Esta foto em termos simbólicos ilustra o que mais me afetou em termos de perdas de vidas humanas e de modo imprevisto e trágico! Em Zemba na nossa pista para aeronaves, morreram três pessoas: O Piloto, o nosso Capelão e um 1º Cabo Analista das Águas, que iam de serviço a Luanda! Na fase de levantar voo e já na volta que era usual fazer antes de rumar aos céus, o motor do avião falhou e despenhou-se de imediato ainda na pista, perante o olhar estarrecido dos militares que estavam na pista a assistir á sua partida! Custou muito superar estas baixas…
No RI5 nas Caldas da Rainha no final da Recruta em junho 1971…e a minha (nossa) amiga G3.

No aeroporto de Luanda a aguardar embarque para Maquela.
Jogo de futebol em Zemba entre a CCS e a C-Caç.3535 do Batalhão 3880. Maio 1973
Penalty decisivo.
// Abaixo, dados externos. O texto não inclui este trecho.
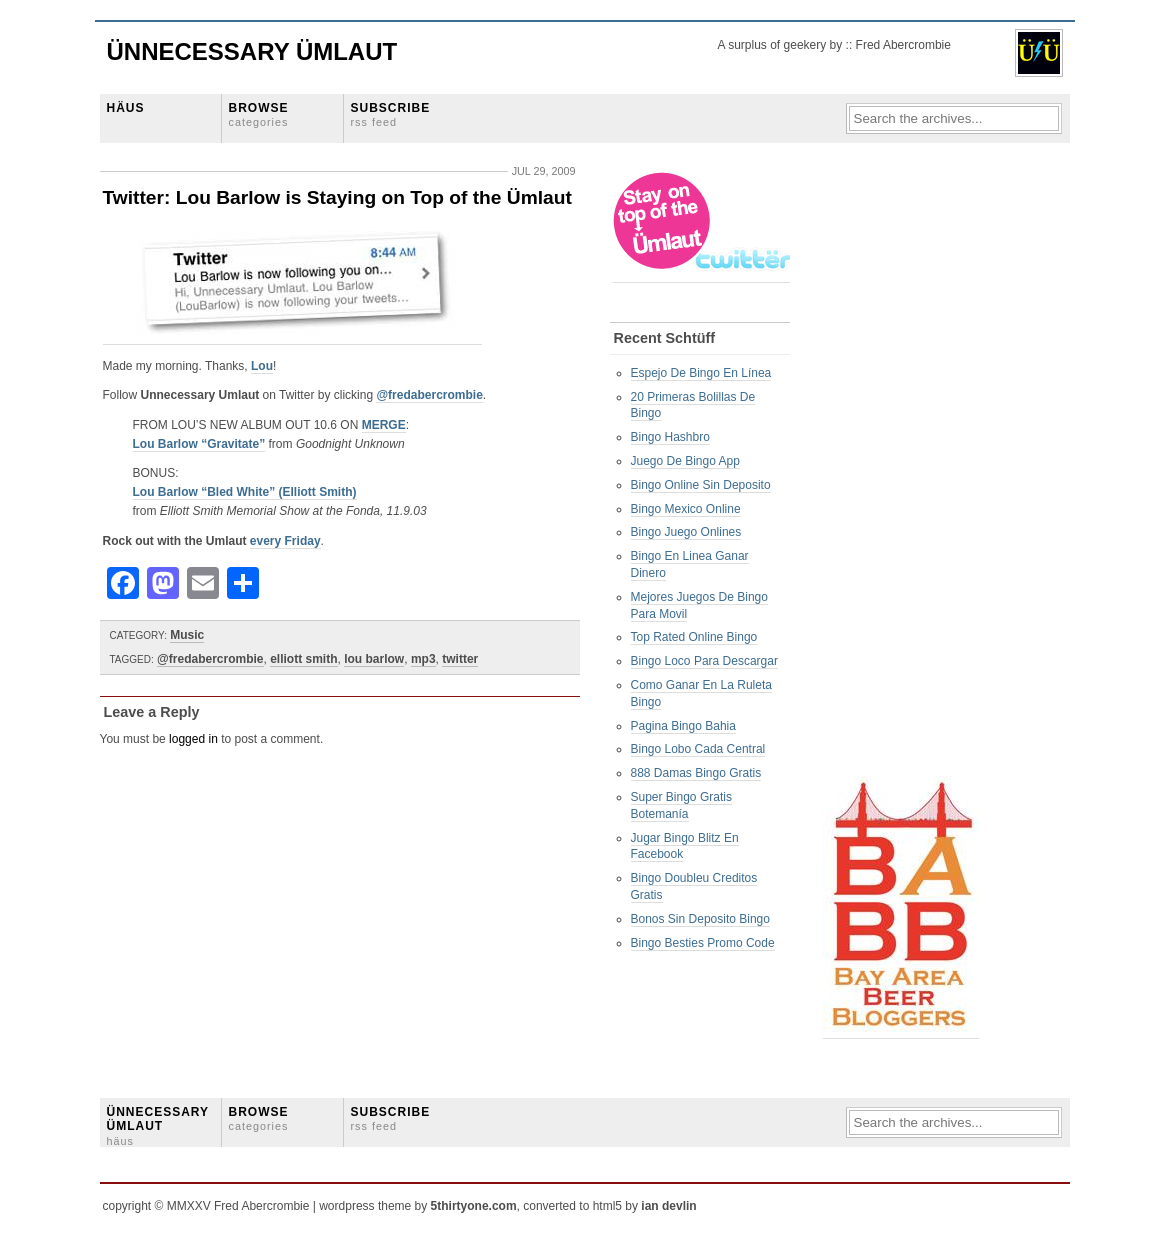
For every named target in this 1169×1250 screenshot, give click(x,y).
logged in (193, 739)
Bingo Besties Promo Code (703, 943)
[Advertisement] (903, 471)
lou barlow (374, 659)
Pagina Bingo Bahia (683, 726)
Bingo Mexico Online (686, 509)
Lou (262, 366)
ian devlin (668, 1206)
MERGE (384, 425)
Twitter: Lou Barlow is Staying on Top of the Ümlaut (337, 197)
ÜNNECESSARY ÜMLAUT (158, 1126)
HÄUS (126, 108)
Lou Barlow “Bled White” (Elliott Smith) (245, 492)
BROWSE (259, 114)
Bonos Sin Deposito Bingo (700, 919)
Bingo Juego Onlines (686, 532)
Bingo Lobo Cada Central (698, 749)
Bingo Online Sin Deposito (701, 485)
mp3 (423, 659)
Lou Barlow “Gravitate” (199, 444)
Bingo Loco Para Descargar (704, 661)
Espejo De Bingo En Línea (701, 373)
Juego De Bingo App (685, 461)
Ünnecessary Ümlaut (252, 51)
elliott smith (303, 659)
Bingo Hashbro (670, 437)
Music (187, 635)
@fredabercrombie (429, 395)
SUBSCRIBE (391, 114)
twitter (460, 659)
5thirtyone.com (474, 1206)
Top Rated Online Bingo (694, 637)
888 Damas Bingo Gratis (696, 773)
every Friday (285, 541)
Marcado por mim, por acaso.
Destacamento de Malele, junto á fronteira com Zaire, (atual RDCongo).
O “tocador” e cantador de fados era o tal sargento da Engenharia que veio com a sua equipa de Luanda para montar o sistema de abastecimento de água ao aquartelamento de Ponte de Zadi. Era um militar competente e de bom feitio.
Outra foto desta vez a cores do companheiro Baptista e os outros furriéis, e o 1º, Sargento Carrilho, a usufruírem todos consolados da nossa piscina, novinha em folha… e trabalharam bem para isso.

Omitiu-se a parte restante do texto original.